• PROBLEM DESCRIPTION: Nothing should appear in the answer except the lines from the one containing "Screen dimensions: 419x622" through the end of the records below, written out exactly.

================

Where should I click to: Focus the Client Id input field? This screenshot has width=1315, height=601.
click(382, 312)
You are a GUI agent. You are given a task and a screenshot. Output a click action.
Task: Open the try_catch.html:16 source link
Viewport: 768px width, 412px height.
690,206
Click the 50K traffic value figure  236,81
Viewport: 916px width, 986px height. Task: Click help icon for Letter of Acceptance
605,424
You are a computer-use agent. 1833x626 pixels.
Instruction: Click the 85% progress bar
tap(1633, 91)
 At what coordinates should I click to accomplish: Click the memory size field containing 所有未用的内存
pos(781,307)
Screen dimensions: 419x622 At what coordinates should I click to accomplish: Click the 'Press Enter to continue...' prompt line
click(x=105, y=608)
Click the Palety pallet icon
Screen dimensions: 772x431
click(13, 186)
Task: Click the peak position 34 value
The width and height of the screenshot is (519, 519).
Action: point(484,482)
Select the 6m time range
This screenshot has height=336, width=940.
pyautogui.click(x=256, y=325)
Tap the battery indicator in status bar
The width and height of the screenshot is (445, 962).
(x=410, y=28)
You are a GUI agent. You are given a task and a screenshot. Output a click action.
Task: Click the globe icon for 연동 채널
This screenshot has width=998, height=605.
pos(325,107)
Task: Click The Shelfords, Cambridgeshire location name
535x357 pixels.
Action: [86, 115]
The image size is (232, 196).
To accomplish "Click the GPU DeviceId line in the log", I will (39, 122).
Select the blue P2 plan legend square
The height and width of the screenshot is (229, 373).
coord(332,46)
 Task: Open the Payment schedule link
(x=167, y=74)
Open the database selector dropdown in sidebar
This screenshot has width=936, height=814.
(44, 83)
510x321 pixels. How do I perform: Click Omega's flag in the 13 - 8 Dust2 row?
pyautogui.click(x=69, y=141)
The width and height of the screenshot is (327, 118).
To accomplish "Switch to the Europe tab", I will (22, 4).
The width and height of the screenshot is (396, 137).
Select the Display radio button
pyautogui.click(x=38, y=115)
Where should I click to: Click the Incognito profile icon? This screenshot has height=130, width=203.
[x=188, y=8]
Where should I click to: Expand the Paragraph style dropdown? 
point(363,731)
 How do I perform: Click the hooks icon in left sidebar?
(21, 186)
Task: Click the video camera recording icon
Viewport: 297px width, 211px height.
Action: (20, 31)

================

• RESULT OF THE TASK:
Screen dimensions: 419x622 At what coordinates should I click to accomplish: Click the 'Press Enter to continue...' prompt line
click(x=105, y=608)
Click the Palety pallet icon
Screen dimensions: 772x431
click(13, 186)
Task: Click the peak position 34 value
The width and height of the screenshot is (519, 519).
Action: point(484,482)
Select the 6m time range
This screenshot has height=336, width=940.
pyautogui.click(x=256, y=325)
Tap the battery indicator in status bar
The width and height of the screenshot is (445, 962).
(x=410, y=28)
You are a GUI agent. You are given a task and a screenshot. Output a click action.
Task: Click the globe icon for 연동 채널
This screenshot has width=998, height=605.
pos(325,107)
Task: Click The Shelfords, Cambridgeshire location name
535x357 pixels.
Action: [86, 115]
The image size is (232, 196).
To accomplish "Click the GPU DeviceId line in the log", I will (39, 122).
Select the blue P2 plan legend square
The height and width of the screenshot is (229, 373).
coord(332,46)
 Task: Open the Payment schedule link
(x=167, y=74)
Open the database selector dropdown in sidebar
This screenshot has width=936, height=814.
(44, 83)
510x321 pixels. How do I perform: Click Omega's flag in the 13 - 8 Dust2 row?
pyautogui.click(x=69, y=141)
The width and height of the screenshot is (327, 118).
To accomplish "Switch to the Europe tab", I will (22, 4).
The width and height of the screenshot is (396, 137).
Select the Display radio button
pyautogui.click(x=38, y=115)
Where should I click to: Click the Incognito profile icon? This screenshot has height=130, width=203.
[x=188, y=8]
Where should I click to: Expand the Paragraph style dropdown? 
point(363,731)
 How do I perform: Click the hooks icon in left sidebar?
(21, 186)
Task: Click the video camera recording icon
Viewport: 297px width, 211px height.
Action: (20, 31)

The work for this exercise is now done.